La caduta dell'Impero romano sancisce la caduta anche degli spettacoli teatrali e la struttura viene abbandonata, complice anche un'alluvione tra il V e il VI secolo.
Il periodo medievale aumenta l'oblio della struttura, adoperata come piccola necropoli, verso il VII secolo. Tra il XV e il XVII secolo vengono costruiti vari edifici sorti sulla cavea nonché sventrato dal vico Cinquesanti, aperto tra il 1569 e il 1574 dai Padri Teatini.
Gli ambienti interni furono adoperati come stalle, cantine, depositi e botteghe fino al 1859 per lo scavo di una fognatura, con le prime esplorazioni di carattere archeologico. Il primo piano di recupero risale al 1939 durante il Ventennio, ma solo dal 1997 il teatro è stato in parte disvelato.
Il monumento archeologico costruisce in effetti un significativo esempio di archeologia urbana, attraverso il quale è possibile ricostruire la storia edilizia, dall'età antica sino all'epoca moderna, di un intero settore urbano di Napoli.
Il Comune di Napoli tra il 2003 e il 2007 ha ordinato importanti lavori di recupero che hanno permesso l'affioramento della parte ovest della media cavea dal giardino interno.
Il progetto finanziato nel 2021 con il Grande Progetto Centro Storico, per la valorizzazione di sito Unesco, prevede il recupero di una parte del complesso monumentale.

L'accesso alla parte normalmente visitabile del teatro è possibile tramite una botola in un basso di vico Cinquesanti che conduce al lato est del teatro: il proprietario del basso aveva ricavato l'accesso agli ambienti sotterranei che aveva adoperato come cantina tramite una botola che era situata sotto il letto. Aveva inoltre escogitato un meccanismo che permetteva la scomparsa del letto, che scorreva lungo dei binari, in una nicchia del muro. La scoperta di frammenti murari in opus latericium portò successivamente all'esproprio del basso e alla nuova destinazione d'uso.
Il teatro presenta la tipica forma semicircolare del teatro greco, della quale oggi è possibile visitare solo la parte inglobata in locali e cantine, mentre la parte scoperta, quella nelle foto, non è ancora pronta, come detto precedentemente, per le visite pubbliche.

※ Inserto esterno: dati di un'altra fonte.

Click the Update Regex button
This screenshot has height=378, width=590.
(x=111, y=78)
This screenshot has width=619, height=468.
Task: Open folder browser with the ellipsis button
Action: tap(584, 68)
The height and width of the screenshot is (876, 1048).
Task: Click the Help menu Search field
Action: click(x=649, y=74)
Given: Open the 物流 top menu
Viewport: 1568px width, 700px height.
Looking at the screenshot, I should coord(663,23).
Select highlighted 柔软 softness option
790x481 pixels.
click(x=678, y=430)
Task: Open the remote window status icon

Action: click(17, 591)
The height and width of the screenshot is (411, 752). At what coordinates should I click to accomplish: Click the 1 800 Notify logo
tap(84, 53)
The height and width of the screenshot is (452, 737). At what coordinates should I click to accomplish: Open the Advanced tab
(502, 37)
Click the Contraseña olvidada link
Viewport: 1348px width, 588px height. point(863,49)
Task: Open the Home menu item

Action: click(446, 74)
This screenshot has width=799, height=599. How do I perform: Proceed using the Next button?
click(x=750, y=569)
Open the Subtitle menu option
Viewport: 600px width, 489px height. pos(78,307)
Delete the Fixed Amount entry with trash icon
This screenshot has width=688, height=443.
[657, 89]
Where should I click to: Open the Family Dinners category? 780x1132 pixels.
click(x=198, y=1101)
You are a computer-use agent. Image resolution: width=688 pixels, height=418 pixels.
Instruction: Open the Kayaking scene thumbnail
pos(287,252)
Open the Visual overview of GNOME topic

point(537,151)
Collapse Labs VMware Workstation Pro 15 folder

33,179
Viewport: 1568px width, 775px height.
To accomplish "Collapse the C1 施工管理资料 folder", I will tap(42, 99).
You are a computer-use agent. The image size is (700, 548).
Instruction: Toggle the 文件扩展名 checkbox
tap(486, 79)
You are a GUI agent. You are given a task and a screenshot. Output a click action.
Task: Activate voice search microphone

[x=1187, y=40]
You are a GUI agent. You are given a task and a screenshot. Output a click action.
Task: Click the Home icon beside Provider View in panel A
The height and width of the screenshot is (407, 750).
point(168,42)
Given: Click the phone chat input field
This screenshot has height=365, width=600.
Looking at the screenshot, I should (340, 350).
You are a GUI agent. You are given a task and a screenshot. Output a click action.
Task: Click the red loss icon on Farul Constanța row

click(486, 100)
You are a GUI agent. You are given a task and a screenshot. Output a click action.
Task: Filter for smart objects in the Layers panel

Il teatro presentava tre ingressi, due laterali per gli attori ed uno nord per il pubblico. La parte di vico Cinquesanti corrisponde al proskenion o proscaenium e al paredon, in via Anticaglia si può osservare una parte della summa cavea, cioè l'anello superiore delle gradinate. La cavea, che possedeva tra i 5000 e i 6000 posti circa, mostra in alcuni tratti ancora i marmi di rivestimento delle gradinate e alcuni vomitoria, cioè gli accessi alle gradinate. Due massicce arcate, presenti sempre in via Anticaglia, erano delle strutture di rinforzo dell'esterno del teatro, ora inglobate negli edifici esistenti.